La guerra por los minerales críticos se intensifica, y un elemento clave ha pasado desapercibido: el tungsteno. Estados Unidos depende en gran medida de este metal, mientras que China controla un impactante 83% de su producción mundial. Esta dependencia genera una preocupante vulnerabilidad geopolítica para las naciones occidentales.
La estrategia de presión entre EEUU y China
La competencia entre Estados Unidos y China por el dominio de los minerales críticos se está convirtiendo en un arma geopolítica. China, con el control del 70% de las tierras raras y el 90% de su procesamiento, tiene una posición de fuerza para ejercer presión económica y tecnológica sobre sus rivales. Esta situación se agrava con las restricciones a la exportación de minerales estratégicos, afectando industrias clave como la fabricación de chips y la producción de vehículos eléctricos.
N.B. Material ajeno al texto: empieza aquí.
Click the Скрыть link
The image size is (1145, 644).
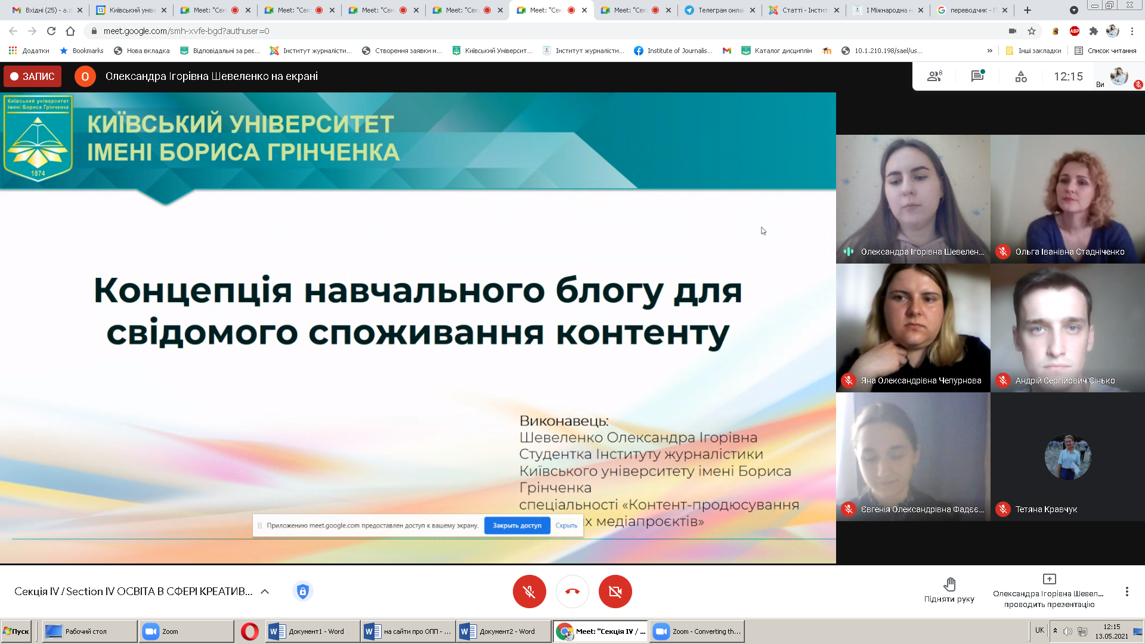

El tungsteno: un mineral estratégico
El tungsteno, o wolframio, es un metal excepcionalmente duro con un altísimo punto de fusión. Su importancia radica en su utilización en la fabricación de blindajes militares y municiones, lo que lo convierte en un recurso esencial para la defensa nacional. La concentración de su producción en manos de China representa un desafío para la seguridad de otros países.
China refuerza su control
China ha respondido a las sanciones impuestas por Estados Unidos mediante el endurecimiento de sus controles sobre la exportación de tungsteno, lo que ha provocado un aumento significativo en su precio. Esta acción pone de manifiesto la capacidad de China para influir en el mercado global de minerales estratégicos, y la dependencia de otras naciones de su suministro.
La búsqueda de alternativas
Estados Unidos, Europa, Japón y Corea del Sur se encuentran en la búsqueda de estrategias para reducir su dependencia de China en el suministro de tungsteno. Se están implementando políticas para promover la producción local y diversificar las fuentes de abastecimiento, aunque el camino hacia la autosuficiencia es largo y complejo.
La situación con el tungsteno resalta la vulnerabilidad de las naciones que dependen de un solo proveedor para obtener recursos críticos. La diversificación de las fuentes de suministro y el fomento de la producción local son cruciales para garantizar la seguridad económica y la soberanía tecnológica.